Late last month, the EC issued a formal rebuke of Germany’s three-year-old federal interstate gambling treaty. It’s been nearly one year since Germany awarded 20 federal online sports betting licenses but legal challenges by rejected applicants have prevented any of these licenses from taking effect.
This failure to launch loomed large in the EC’s shaming letter, but it was far from the only criticism. The EC also chastised the lack of transparency during the license application process and questioned the reasoning behind Germany’s decision to restrict licensed operators to sports betting while banning online casino and poker products.

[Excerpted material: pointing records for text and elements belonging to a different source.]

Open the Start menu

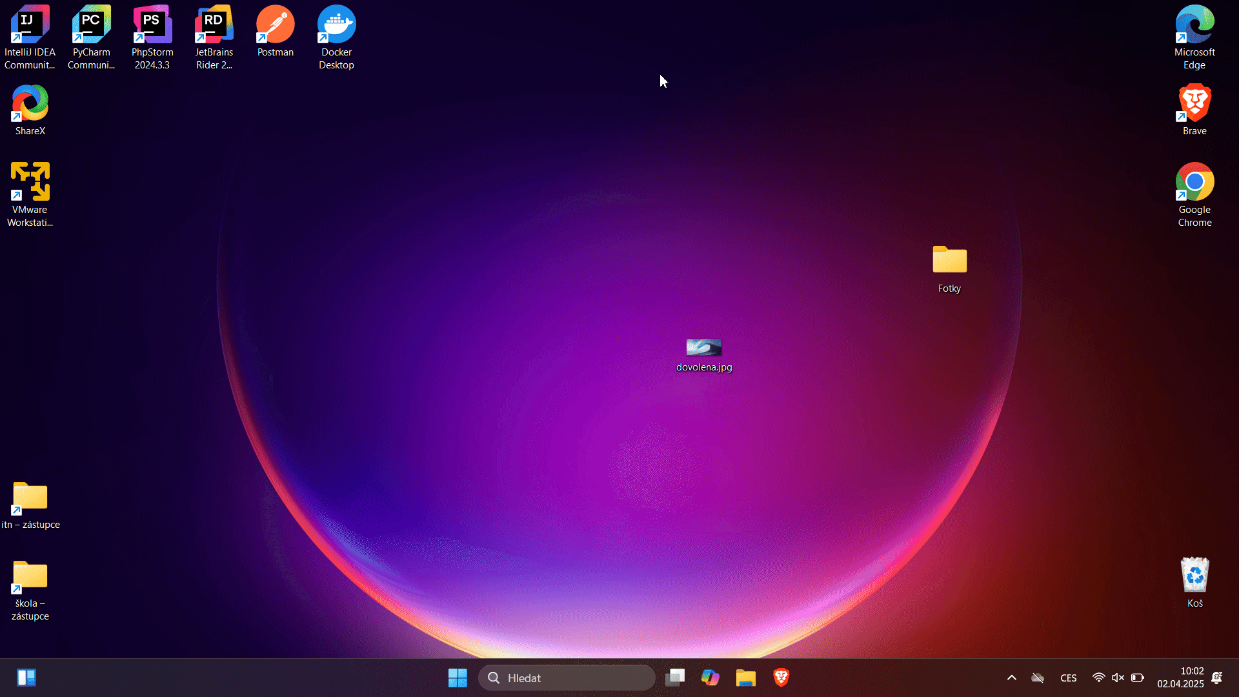[x=458, y=678]
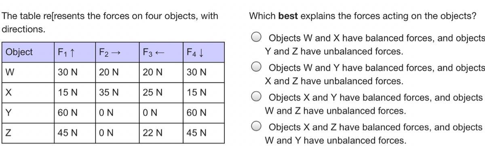
Task: Click the 22 N cell in row Z
Action: [161, 133]
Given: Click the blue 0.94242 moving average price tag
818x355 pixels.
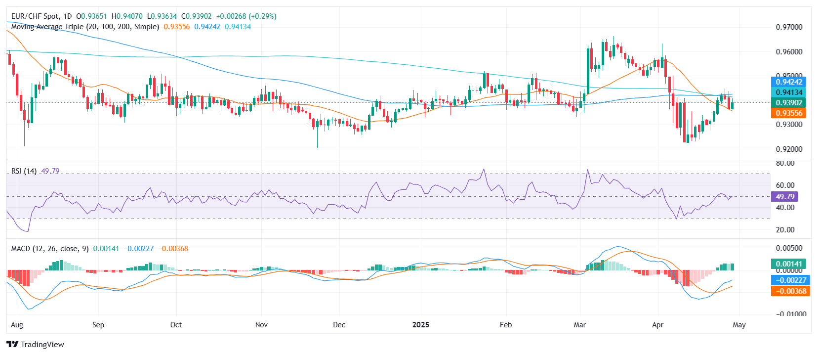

The EC suggested that the treaty had clearly failed in its stated objective of reducing the scale of unauthorized operators, which continue to represent nearly one-third of the country’s online market. The EC also challenged Germany to demonstrate what successes – if any – the treaty had achieved in reducing the rates of problem gambling and money laundering activity.
The EC has given Germany until Sept. 7 to respond to these criticisms, after which the EC will take 10 weeks to consider Germany’s response. Given the tight timeline and Germany’s demonstrated inability to make any progress on this front, the EC will likely recommend that the German legislation be brought before the Court of Justice for the European Union, which will finally put this legislative abomination out of its misery.
ODDSET GIVEN PREFERENTIAL TREATMENT?
Earlier this month, the Administrative Court of Hamburg joined its counterparts in Wiesbaden and Frankfurt in ruling that the German licensing application process was deeply flawed. However, the Hamburg court also questioned why one of the approved 20 licensees appeared to have been given preferential treatment by the Hesse Ministry of the Interior and Sport.
The Hamburg court’s decision redacted the name of this operator, but it is widely believed to refer to land-based sports betting monopoly ODS Oddset Deutschland. The Hamburg court said the operator had essentially been “fast tracked” through the licensing process, despite there being no obvious justification for such preferential treatment.
Last autumn, a court in Bavaria also challenged Oddset’s receipt of a license, noting that German law prohibited betting operators from having ties to sporting bodies. Oddset’s shareholders include 13 of the country’s 16 state lottery monopolies, which have links to German sports federations.